• [Requirement]: Pictures stay out of the copy. Retype exactly, and only, the lines from the one containing "[Scope and Career Opportunities" through the end of the listing below.

• [Source data]:

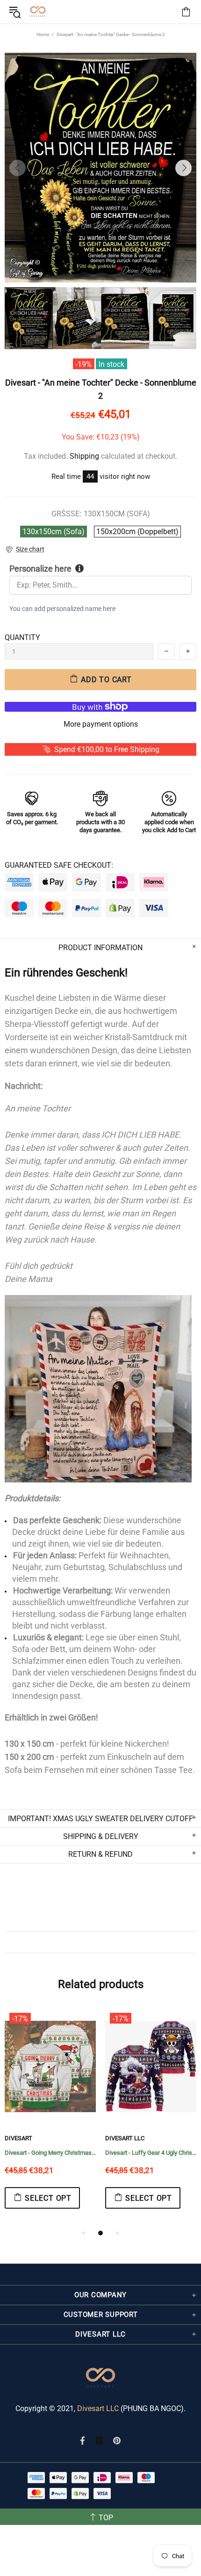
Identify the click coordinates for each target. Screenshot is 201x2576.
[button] (24, 549)
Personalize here (40, 568)
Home (42, 34)
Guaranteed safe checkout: (59, 865)
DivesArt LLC (29, 2138)
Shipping (84, 456)
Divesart (38, 12)
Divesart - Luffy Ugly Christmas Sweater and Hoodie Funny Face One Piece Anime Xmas (54, 2152)
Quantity (22, 637)
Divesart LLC (98, 2408)
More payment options (101, 724)
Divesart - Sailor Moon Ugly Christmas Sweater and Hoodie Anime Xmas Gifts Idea (155, 2152)
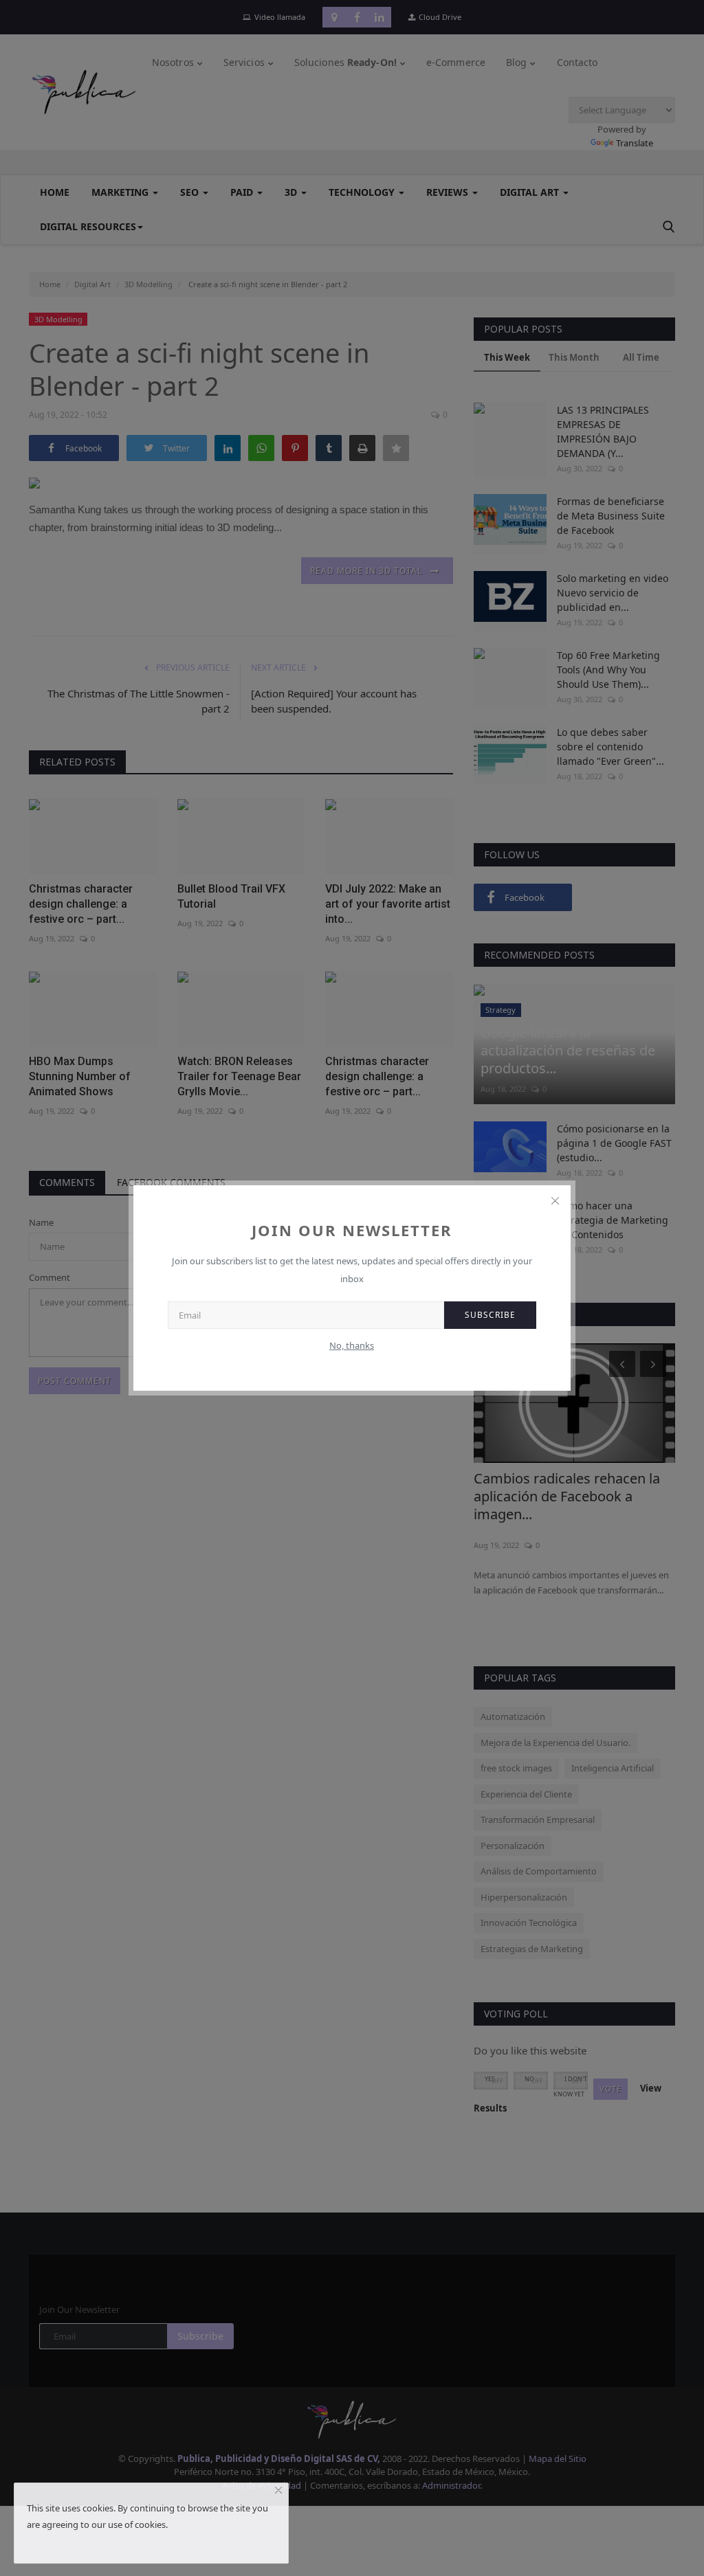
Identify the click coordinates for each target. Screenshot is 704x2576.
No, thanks (351, 1345)
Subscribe (490, 1315)
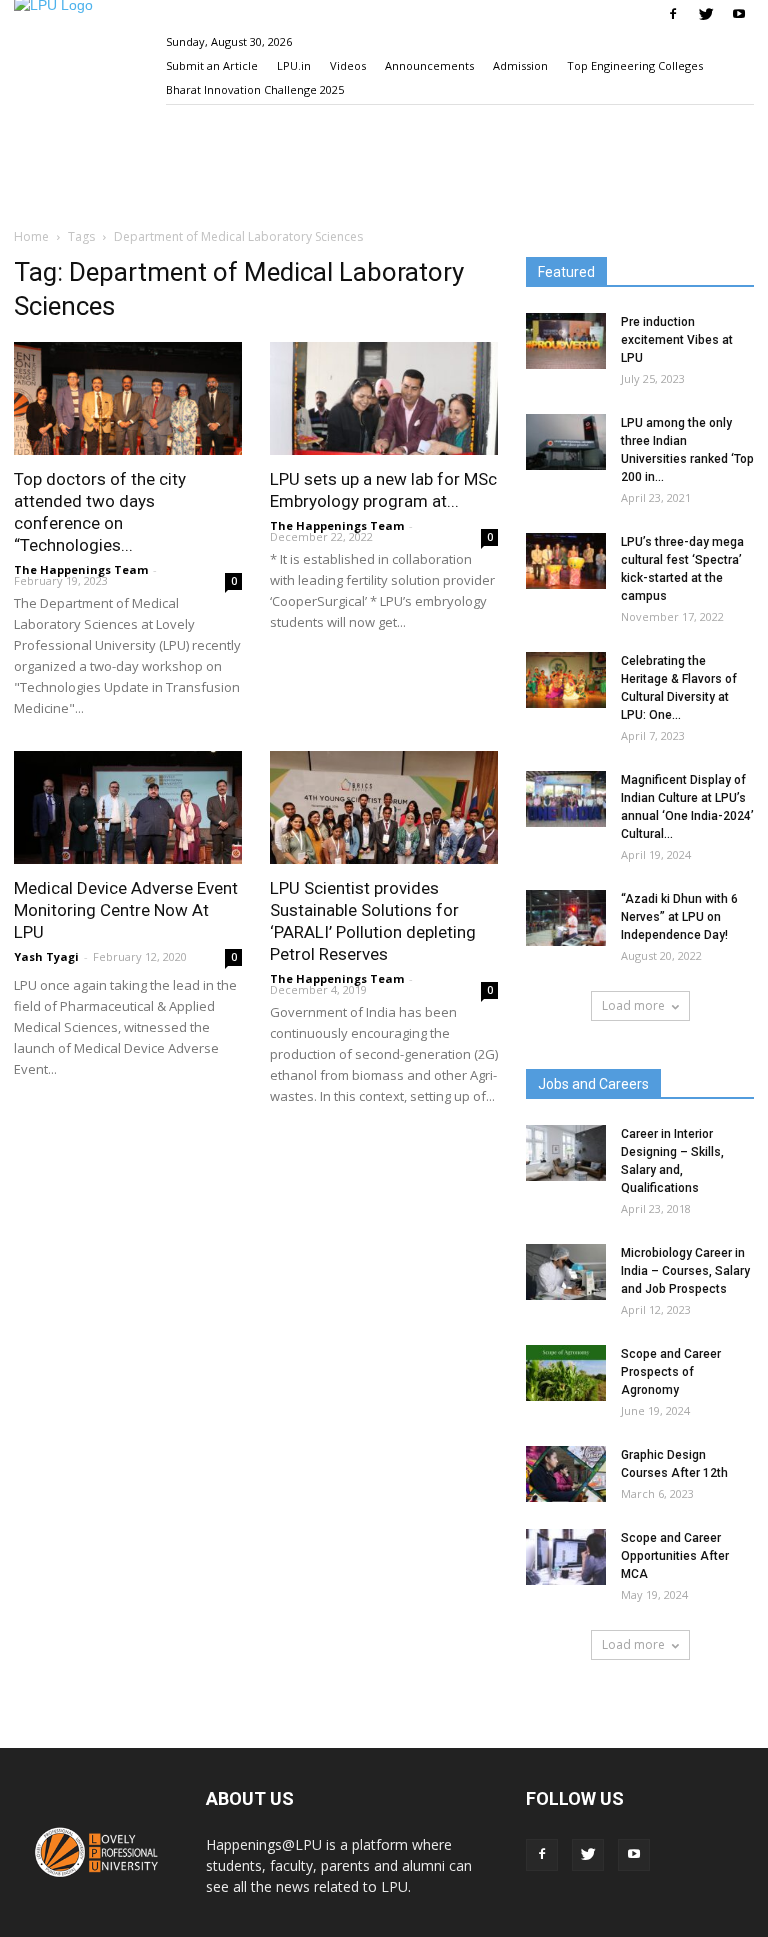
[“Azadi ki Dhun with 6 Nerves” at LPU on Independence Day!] (566, 918)
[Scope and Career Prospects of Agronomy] (566, 1373)
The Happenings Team (81, 569)
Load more (633, 1005)
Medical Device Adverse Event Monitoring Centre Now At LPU (126, 910)
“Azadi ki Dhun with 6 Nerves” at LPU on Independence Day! (679, 917)
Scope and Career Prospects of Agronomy (671, 1372)
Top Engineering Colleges (635, 65)
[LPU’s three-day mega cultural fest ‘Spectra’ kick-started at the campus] (566, 561)
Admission (520, 65)
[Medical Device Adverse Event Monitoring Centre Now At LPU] (128, 807)
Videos (348, 65)
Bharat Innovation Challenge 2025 (255, 89)
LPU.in (294, 65)
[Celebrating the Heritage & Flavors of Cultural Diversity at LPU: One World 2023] (566, 680)
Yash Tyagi (46, 956)
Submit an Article (212, 65)
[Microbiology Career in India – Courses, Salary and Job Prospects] (566, 1272)
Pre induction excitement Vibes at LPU (677, 340)
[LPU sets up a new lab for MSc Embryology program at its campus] (384, 398)
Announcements (429, 65)
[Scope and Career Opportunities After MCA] (566, 1557)
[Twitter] (706, 14)
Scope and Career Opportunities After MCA (675, 1556)
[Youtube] (739, 14)
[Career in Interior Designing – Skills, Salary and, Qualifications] (566, 1153)
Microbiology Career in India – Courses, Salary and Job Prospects (685, 1271)
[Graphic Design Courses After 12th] (566, 1474)
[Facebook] (673, 14)
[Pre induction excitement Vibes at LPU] (566, 341)
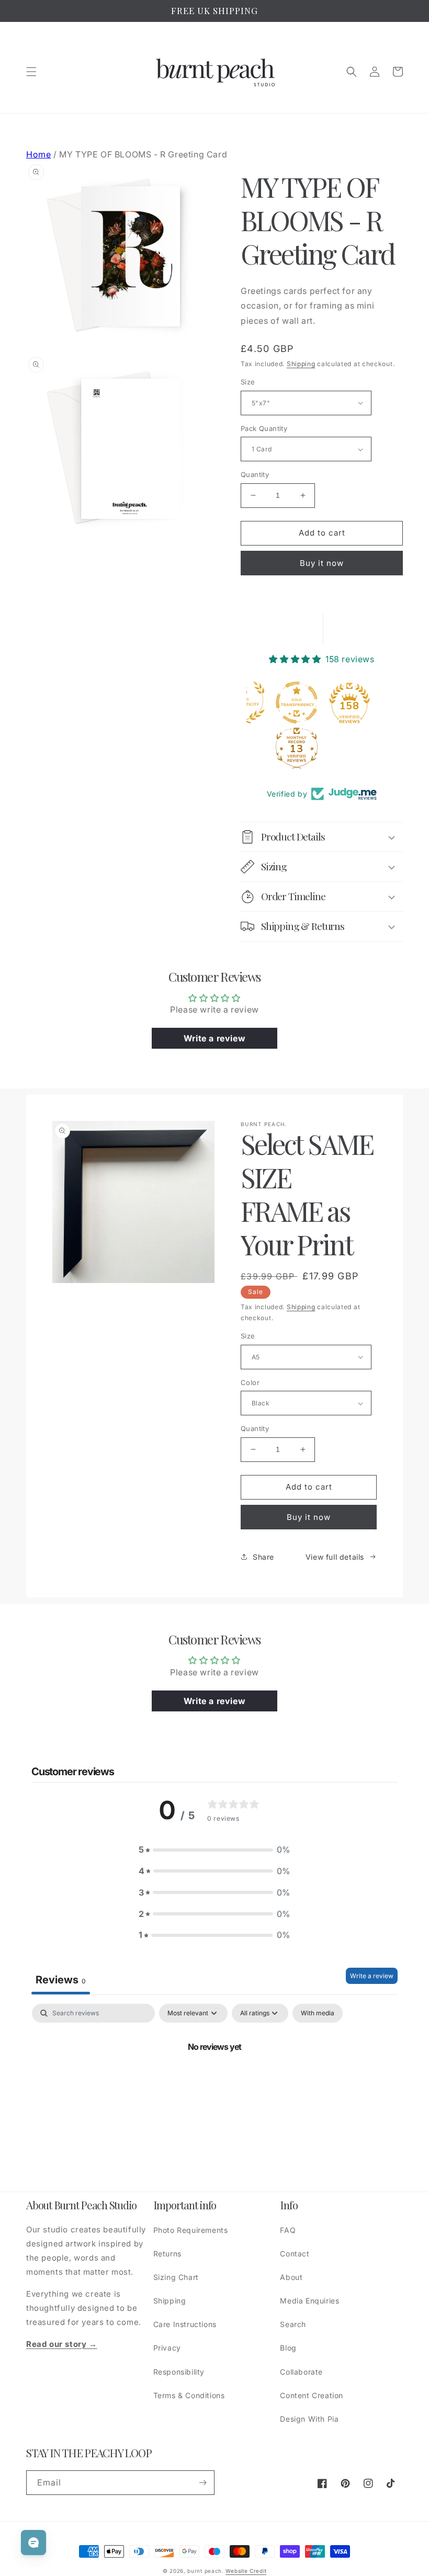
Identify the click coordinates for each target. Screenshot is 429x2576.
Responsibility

• [Exercise solution]:
[Scope and Career Opportunities After MCA] (566, 1557)
[Twitter] (706, 14)
Scope and Career Opportunities After MCA (675, 1556)
[Youtube] (739, 14)
[Career in Interior Designing – Skills, Salary and, Qualifications] (566, 1153)
Microbiology Career in India – Courses, Salary and Job Prospects (685, 1271)
[Graphic Design Courses After 12th] (566, 1474)
[Facebook] (673, 14)
[Pre induction excitement Vibes at LPU] (566, 341)
Identify the click coordinates for each target. Screenshot is 429x2576.
Responsibility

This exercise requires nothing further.